After emergency surgery saved his life, a year later the affable the Canadian was at the speedway with a vengeance, taking pole by 0.15mph from Ryan Hunter-Reay.

Two years on from that, and it was sheer Indy 500 agony that Hinchcliffe found himself going through again.

Unable to hook up his Schmidt-Peterson IndyCar due to a lack of set-up preparation caused by rain delays, Hinchcliffe found himself bumped from the field with half an hour to go, with his first run simply not good enough.

Lining up for another attempt with 15min to go, his run had to be cancelled after a vibration was detected – a tyre sensor had come loose and was ‘pin-balling’ inside the wheel hub.

The clock ran out before the team could get his car prepared again, and it was all over.

“It’s devastating in every way possible,” said Hinchcliffe in the aftermath. “Indy is a cruel mistress sometimes – the highest of highs, the lowest of lows.”


2019 – Fernando Alonso

3 Fernando Alonso McLaren 2019 Indianapolis 500

Alonso proved too slow on second Indy attempt – nice paint job though

IndyCar

Double F1 champion Fernando Alonso skipping the 2017 Monaco GP to take on the Indy 500 is one of racing’s greatest stories.

Driving a McLaren-liveried Andretti car, the Spaniard put his car seventh in qualifying and then fought for the win until an engine failure took him out of the reckoning.

However, what was a dream drive in 2017 turned into a nightmare two years later.

From the archive

In a rather less well-prepared effort, McLaren partnered with the British Carlin outfit, a powerhouse in junior formulae but a backmarker in IndyCar.

The team’s run up to Indy had been described as a “comedy of errors”.

During the April-pre Indy test at Texas, Alonso’s car was unloaded only to find it had no steering wheel – leaving the McLaren boss Zak Brown having to make personal calls to secure so it could run that day. As the team’s head honcho put it so succinctly in the third person: “Zak Brown should not be digging around for steering wheels.”

The spare car was also, according to McLaren sources, painted the ‘wrong’ shade of papaya orange, so that when the Spaniard had a crash in practice at Indianapolis, the No2 machine was back at the factory being resprayed – from there what was already a tough-task looked near undoable.

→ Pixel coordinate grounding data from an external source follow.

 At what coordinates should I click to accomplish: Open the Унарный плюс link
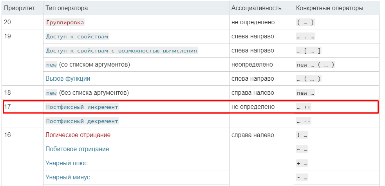pyautogui.click(x=67, y=163)
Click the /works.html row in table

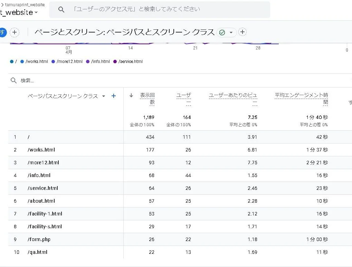coord(41,150)
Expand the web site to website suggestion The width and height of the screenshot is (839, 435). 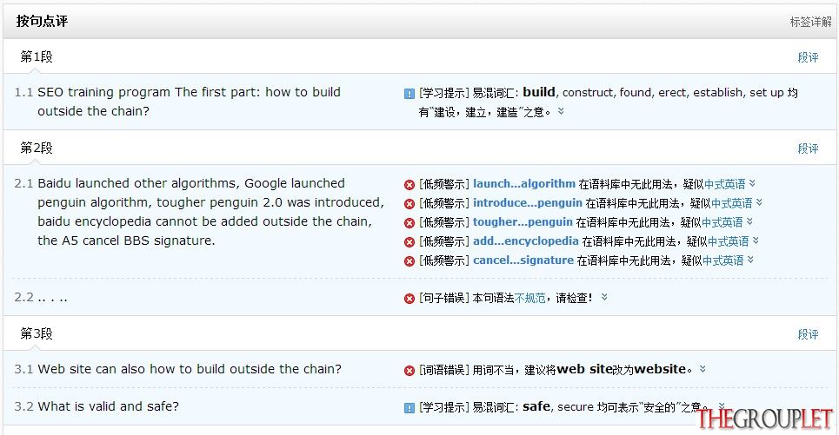[x=702, y=369]
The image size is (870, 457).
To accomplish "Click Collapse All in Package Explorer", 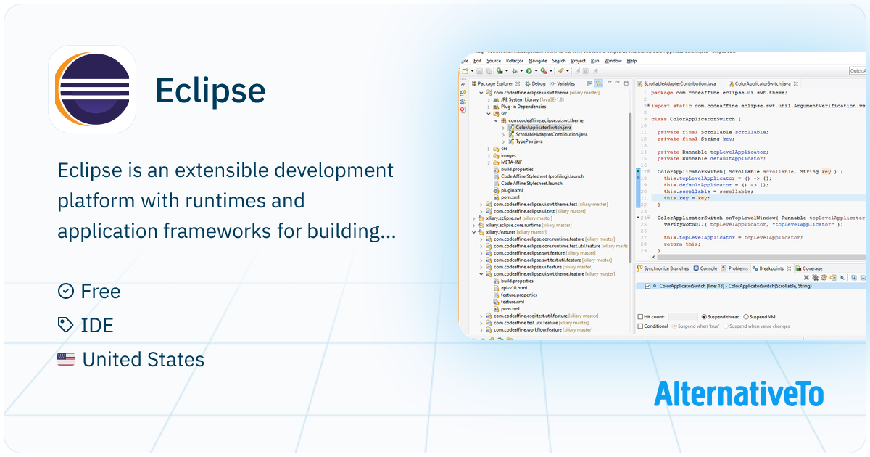I will 589,83.

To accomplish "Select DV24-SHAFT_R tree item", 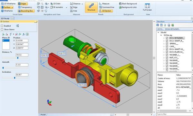I will [x=176, y=41].
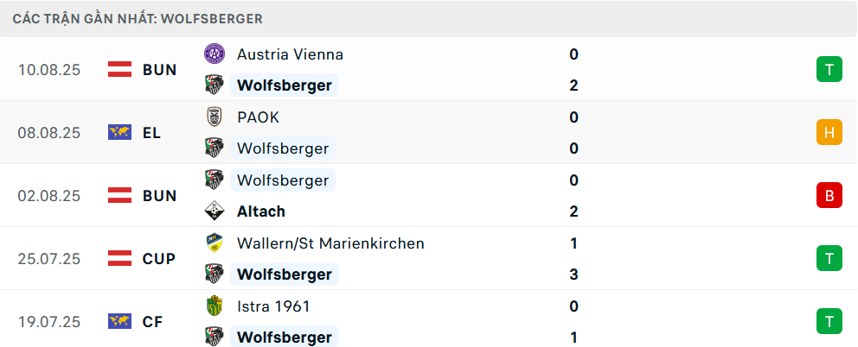858x347 pixels.
Task: Click the world flag icon beside CF
Action: pyautogui.click(x=119, y=322)
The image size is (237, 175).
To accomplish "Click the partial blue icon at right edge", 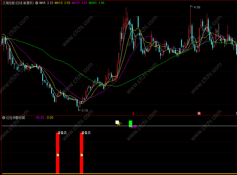I will pos(236,113).
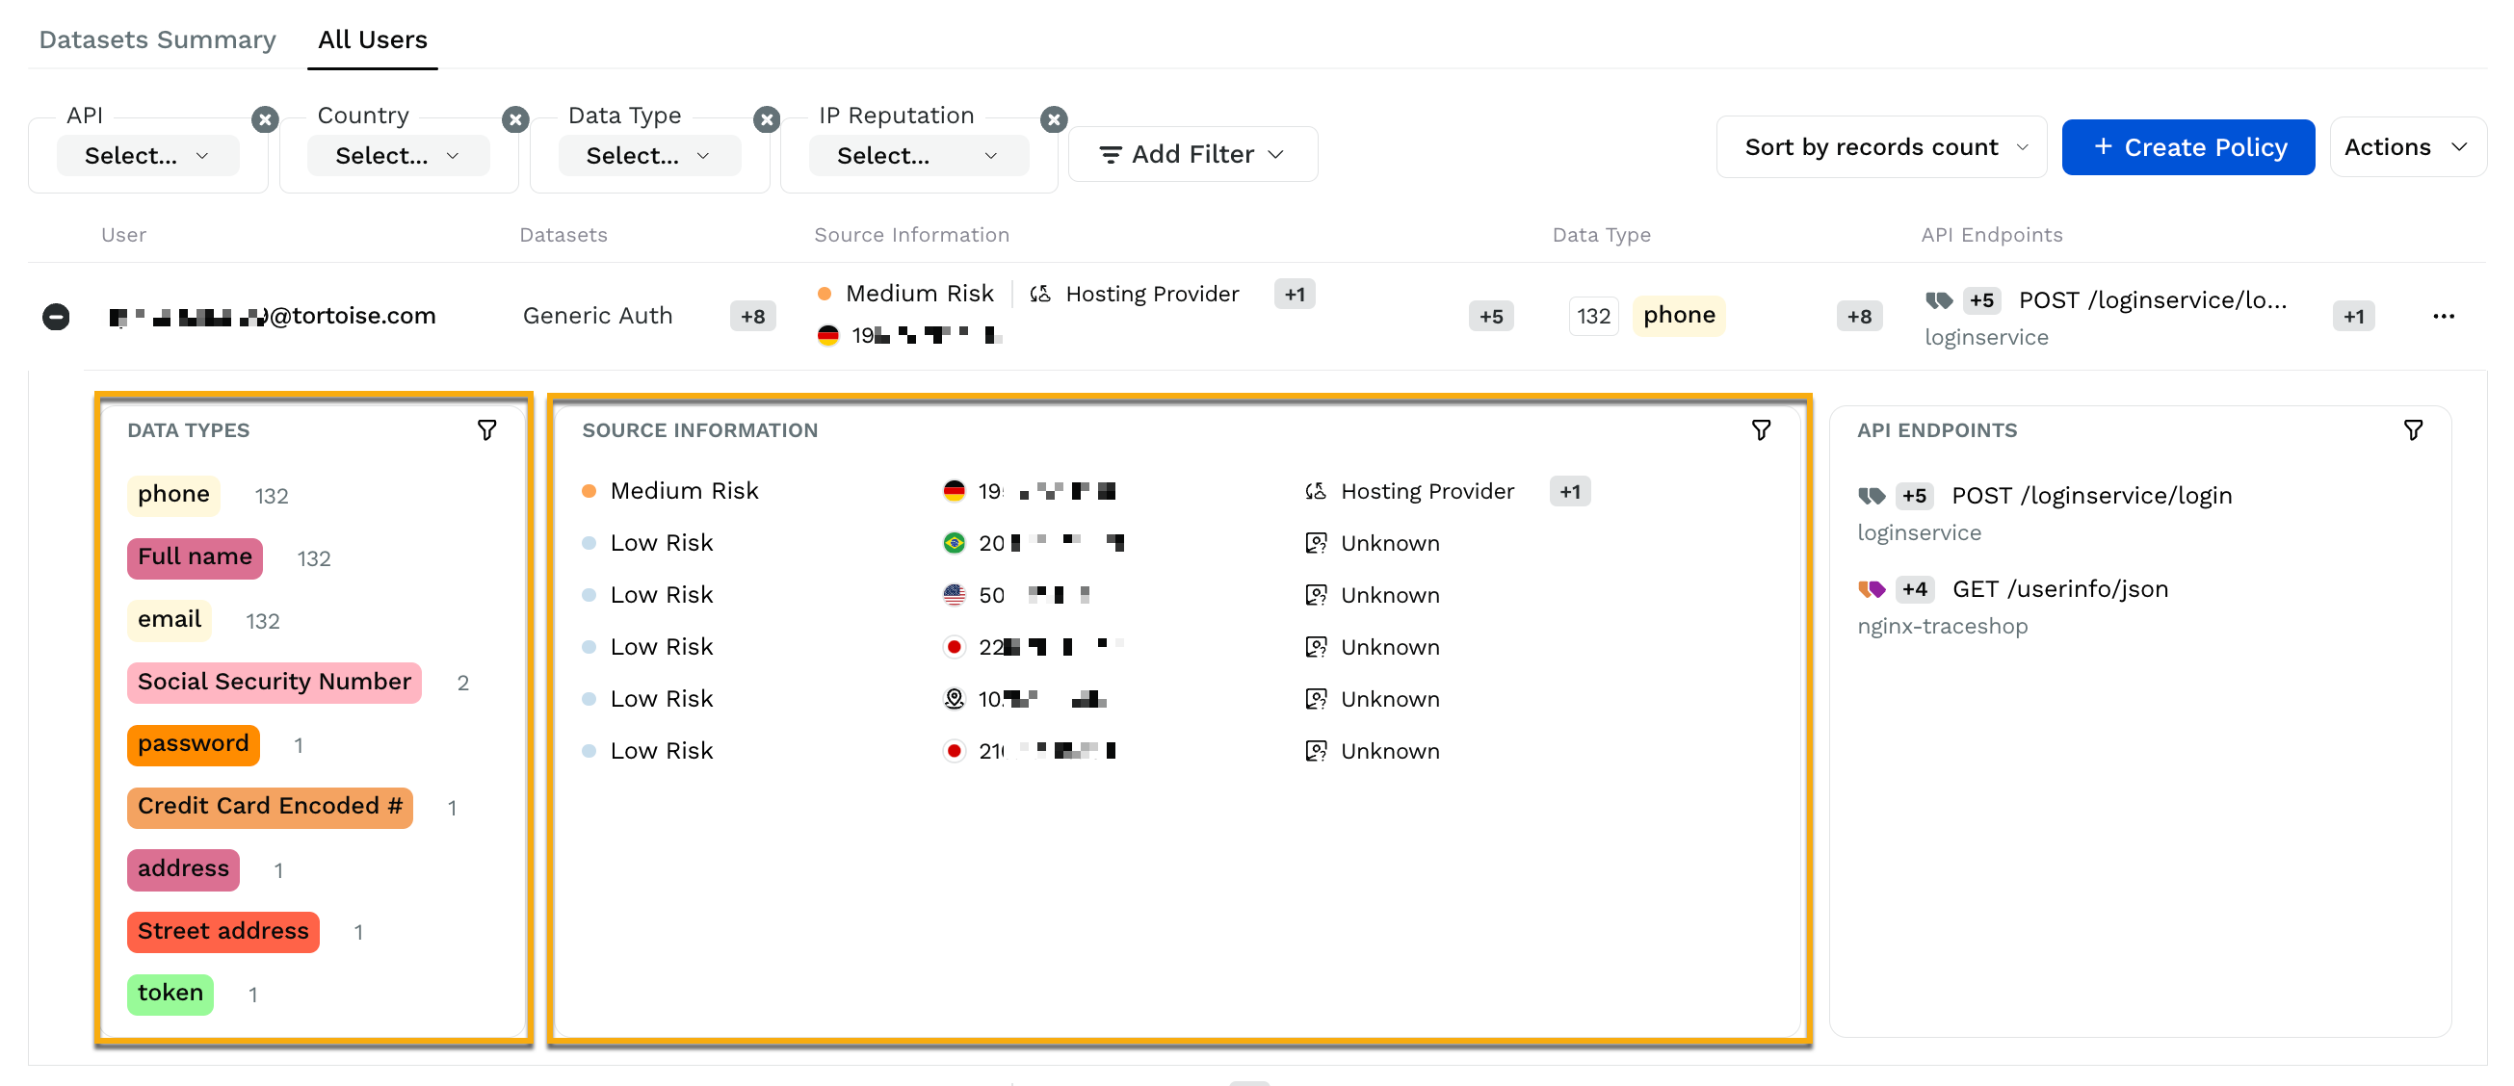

With incremental differences often making or breaking Indy entries, Alonso’s car just didn’t seem right once it was repaired, and the F1 legend struggled to find the speed needed to qualify.

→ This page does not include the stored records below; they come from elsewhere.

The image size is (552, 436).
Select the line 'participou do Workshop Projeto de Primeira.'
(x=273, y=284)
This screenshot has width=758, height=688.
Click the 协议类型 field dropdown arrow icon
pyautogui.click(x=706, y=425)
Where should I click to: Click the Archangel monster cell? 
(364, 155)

“Alonso lost out by 0.019mph”

The effort was further stymied by a puncture on an early run and the discovery that the team had been calculating its set-up measurements in imperial units when it should have been using metric.

Come Bump Day, a rain delay meant that the six slowest cars would only be given one shot each to fill out the final three places on the grid.

Alonso was beaten by the minnow one-car Juncos team and their driver Kyle Kaiser, using a chassis that was largely white due to losing two major sponsors on the eve of the event. The F1 legend lost out by 0.019mph.

“I tried. I tried my best,” Alonso said.

“We didn’t give you a car that was fast enough,” said the late sporting director and Indy legend Gil de Ferran afterwards in a strained press conference.

“You drove like the champion you are. We couldn’t have asked anything more from you. I am sorry, man. You are an amazing driver.”